Across the records that follow, give the number of lines containing the word "pixels" and nothing else.

■ **Material to process**:
------------------------------------------------------------------------

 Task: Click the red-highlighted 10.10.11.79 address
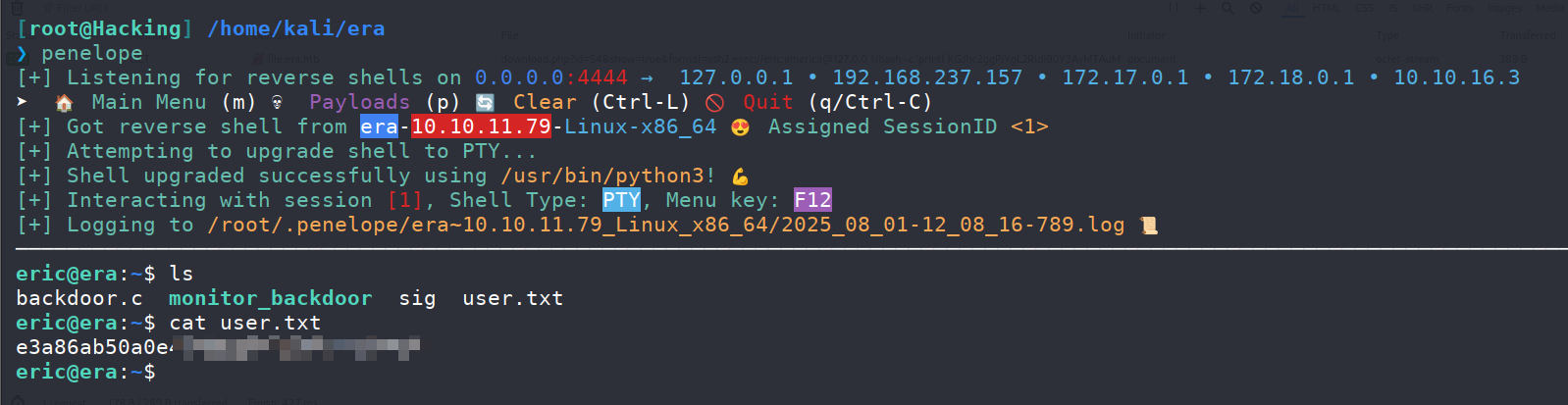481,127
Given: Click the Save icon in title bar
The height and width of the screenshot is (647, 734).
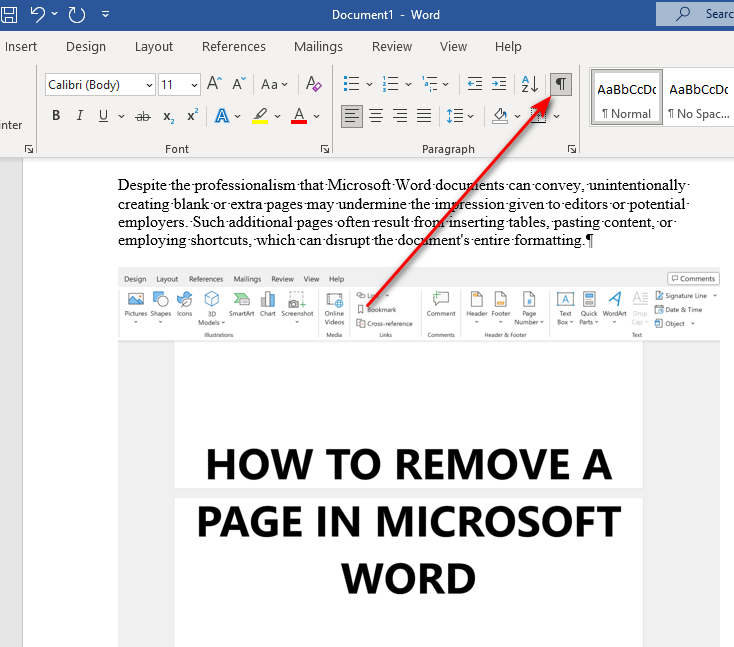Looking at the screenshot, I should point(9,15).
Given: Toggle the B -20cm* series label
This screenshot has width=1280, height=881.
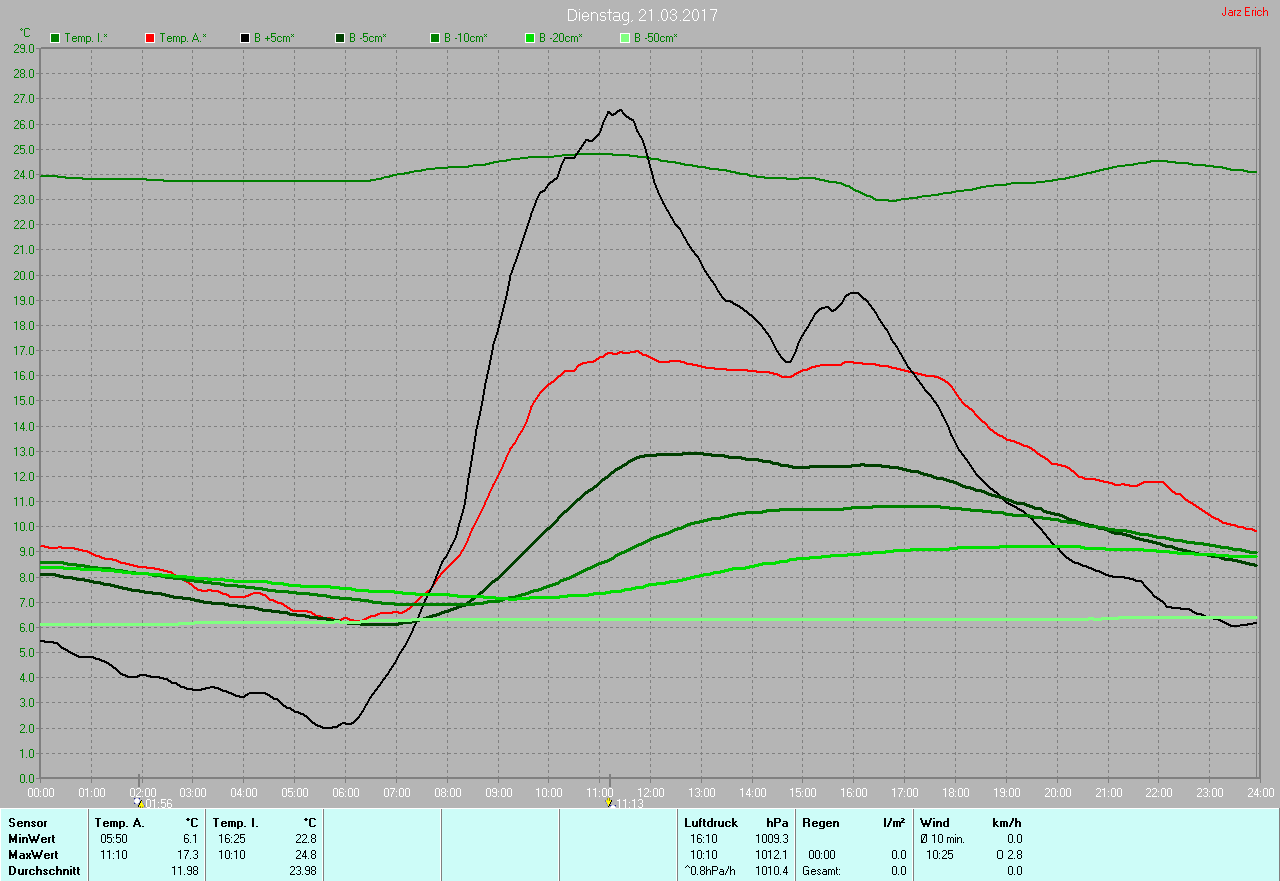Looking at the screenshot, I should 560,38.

------------------------------------------------------------------------

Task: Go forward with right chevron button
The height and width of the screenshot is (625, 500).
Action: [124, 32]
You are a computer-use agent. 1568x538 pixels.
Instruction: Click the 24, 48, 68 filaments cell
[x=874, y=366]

------------------------------------------------------------------------

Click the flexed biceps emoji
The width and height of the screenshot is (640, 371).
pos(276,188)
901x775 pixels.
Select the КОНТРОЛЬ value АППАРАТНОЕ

------------------------------------------------------------------------

■ **Response for this exercise**:
2